Rom: Wenn bei alternativen Kirchenführungen Leben in alte Mauern kommt
Ines Schaberger - Rom
Weder verschlossene Kirchentüren noch kalte Steinmauern: Wer an diesem strahlenden Samstagvormittag die Kirche Santo Stefano Rotondo unweit des Kolosseums betritt, erlebt etwas anderes als sonst. Eine Hand voll junger Menschen wartet schon in roten Pullovern mit dem Logo der Jesuiten und der Aufschrift „Volonteer“, Freiwilliger. Sie bieten den ganzen Tag kostenlose Kirchenführungen an – für Touristen und Einheimische, auf Italienisch, Englisch, Deutsch, Französisch und Spanisch.
„Die Idee ist, dass die toten Steine einer Kirche lebendig werden, wenn die christliche Gemeinde, die in dieser Kirche betet, dich willkommen heißt“, erklärt Valentina, die eine der beiden Gruppen in Rom leitet. Darum heißt das Projekt auch „Pietre Vive", lebendige Steine.
Jede Kirchenführung ist anders. Die deutschsprachige Führung übernimmt Johannes aus Köln. Er erklärt die Entstehungsgeschichte und anhand der Architektur die Spiritualität der mehr als 1.500 Jahre alten Kirche. „Das Schöne an der Kirche ist, dass man hier Theologiegeschichte sieht, von der Reichsideologie des römischen Imperiums bis hin zur Gegenreformation der katholischen Theologie“, sagt er.
In der Reformationszeit, als man im reformierten Deutschland keine katholischen Priester ausbilden durfte, wurde Santo Stefano Rotondo zur Seminarkirche für das neu gegründete Priesterseminar „Collegium Germanicum et Hungaricum“. Johannes ist selbst Priesterseminarist am Collegium.
Er zeigt, wo sich seine Heimatstadt Köln auf einem der Bilderzyklen im Rundschiff versteckt hat und erklärt, wofür die Kirche heute noch genutzt wird: vor allem für Hochzeiten.

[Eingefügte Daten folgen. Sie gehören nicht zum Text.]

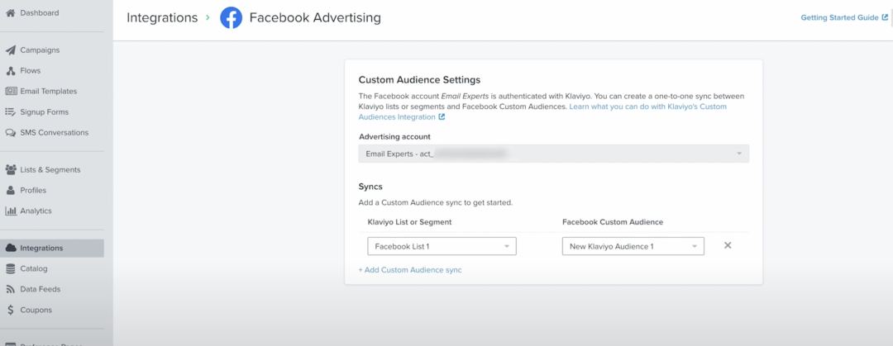Image resolution: width=893 pixels, height=346 pixels.
Task: Click the Facebook logo icon
Action: 231,17
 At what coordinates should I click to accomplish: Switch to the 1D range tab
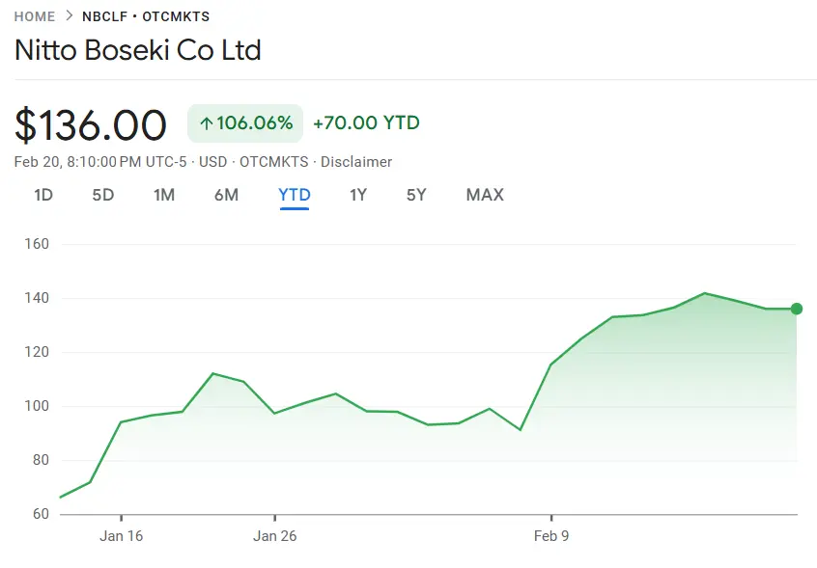point(43,195)
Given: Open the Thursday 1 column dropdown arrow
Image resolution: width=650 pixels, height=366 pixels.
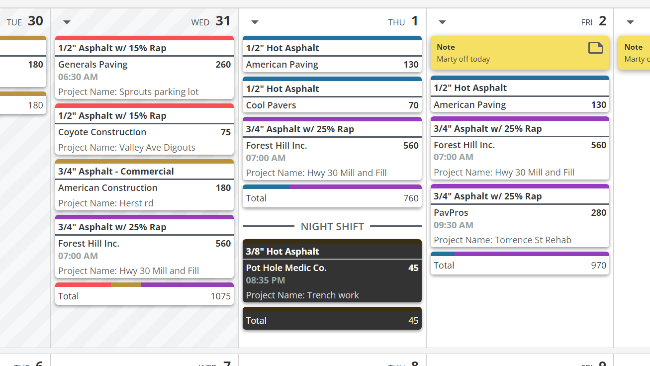Looking at the screenshot, I should click(255, 22).
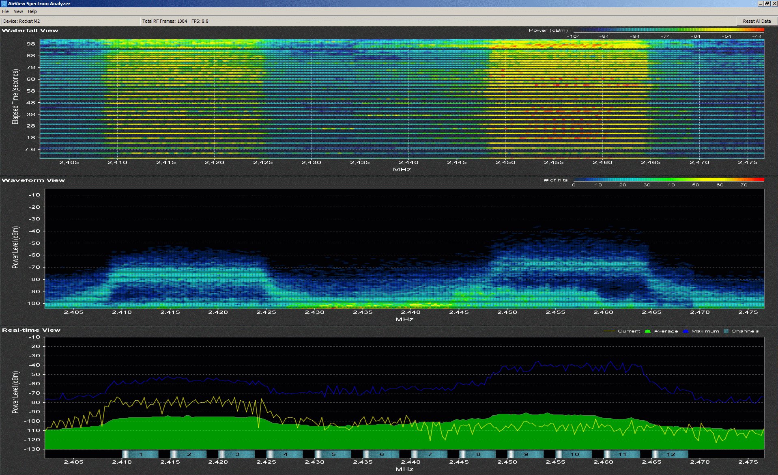The width and height of the screenshot is (778, 475).
Task: Select the channel 1 marker in Real-time View
Action: pyautogui.click(x=140, y=454)
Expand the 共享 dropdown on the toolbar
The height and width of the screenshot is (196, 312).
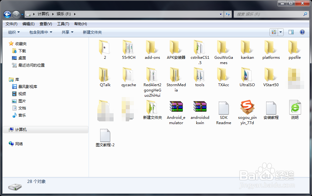67,32
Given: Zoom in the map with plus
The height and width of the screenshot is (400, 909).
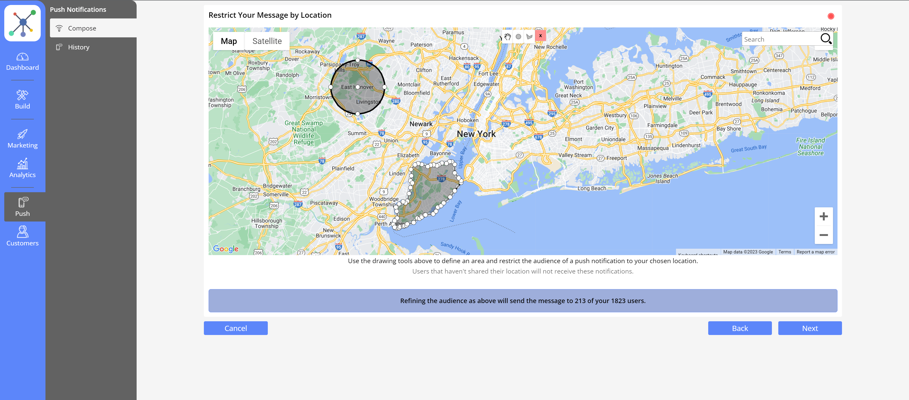Looking at the screenshot, I should 824,216.
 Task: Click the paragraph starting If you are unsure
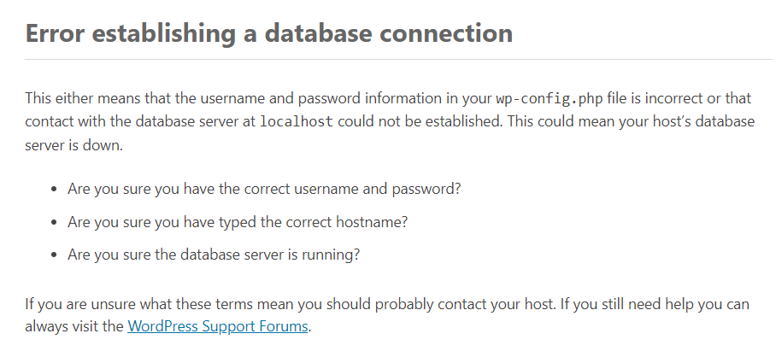tap(387, 315)
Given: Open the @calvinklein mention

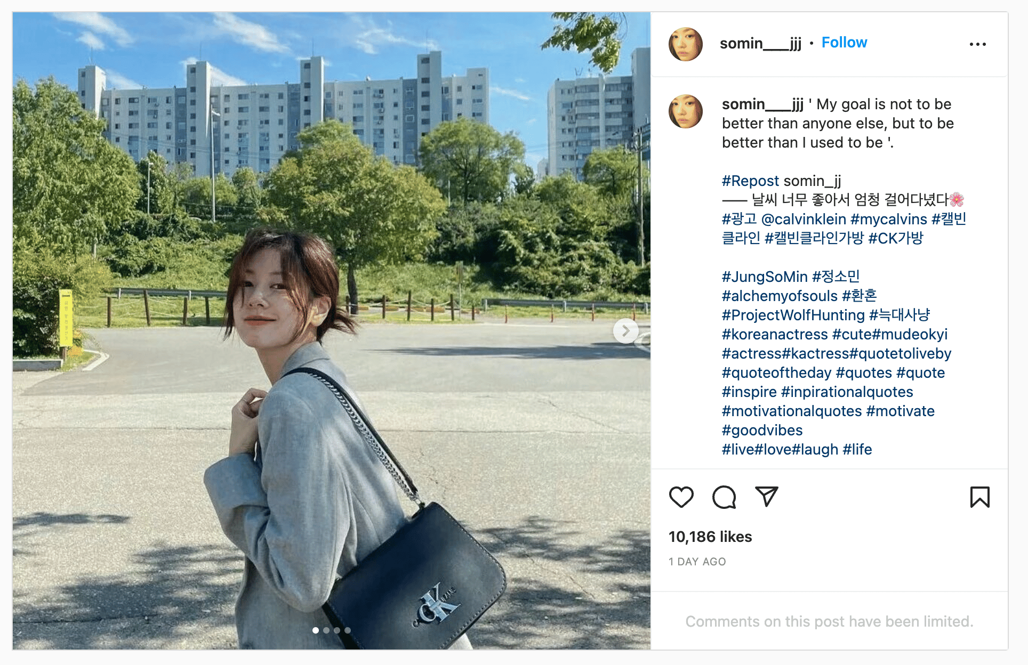Looking at the screenshot, I should pyautogui.click(x=804, y=219).
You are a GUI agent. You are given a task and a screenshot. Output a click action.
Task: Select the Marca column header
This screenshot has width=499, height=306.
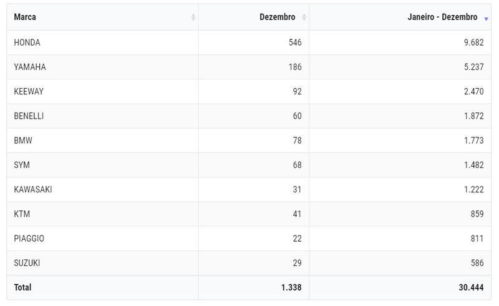25,17
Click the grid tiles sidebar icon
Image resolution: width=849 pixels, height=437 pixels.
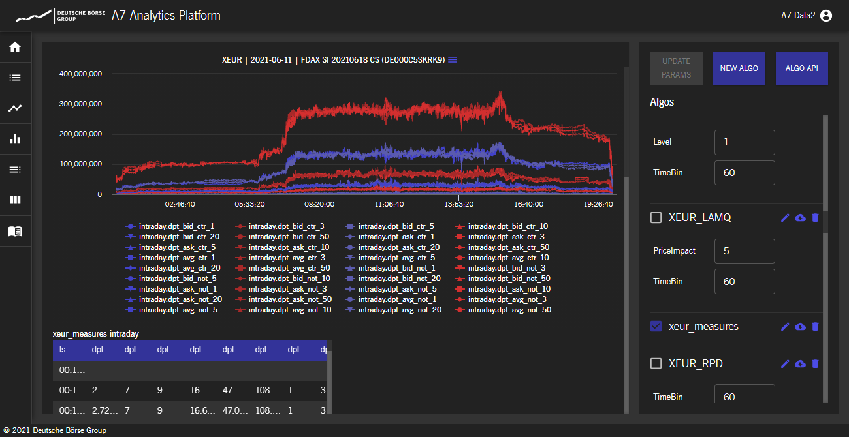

Von Musik und Gebet begleitet
Die Führung endet neben einer Seitenkapelle der Kirche. Vor einem goldenen Mosaik, das zwei Märtyrer im Paradies darstellt, sitzen drei Frauen und singen. Davor steht ein Tisch mit Kerze und Buch. In das Buch schreiben die Gäste, die möchten, ihre Gedanken und Gebete. Das Gebet scheint überhaupt eine wichtige Rolle zu spielen – als Hilfsmittel benutzen die Mitglieder von Pietre Vive dazu die Kunstwerke und Gemälde, die sie in den Kirchen finden. Ein kleines Büchlein, ein spiritueller Reiseführer, führt in 24 Stationen „Von der Kunst zum Glauben“ quer durch Rom – für alle, die mehr als Zahlen, Daten und Fakten über die römischen Kirchen mitnehmen wollen.
Auch außerhalb der ehrenamtlichen Kirchenführungen treffen sich die „lebendigen Steine“ zum Beispiel zu Exerzitien, Gemeinschaftswochenenden und Fortbildungen, erklärt der 24-jährige Francesco aus Rom.
„Ich habe nach einer Gemeinschaft gesucht, in der verschiedene Lebensbereiche zusammenkommen: Gemeinschaft, Gebet, Zeit miteinander zu verbringen, und ein Dienst an anderen Menschen. Mir gefällt die künstlerische und spirituelle Prägung, die Pietre Vive von den Jesuiten erhält. Hier habe ich meinen Platz gefunden", sagt Francesco.
Pietre Vive auch im deutschsprachigen Raum
Diese Art der Kirchenführung mit spirituellen Impulsen bieten Pietre Vive rund einmal im Monat in fünf verschiedenen Kirchen an: in Santo Stefano Rotondo, Sant’Ignazio di Loyola, Chiesa del Gesù, San Pietro in Vincoli, Santa Prassede.
Aktuelle Termine für Kirchenführungen in Rom, aber auch in anderen Städten wie München oder Zürich gibt es auf der Website von Pietre Vive.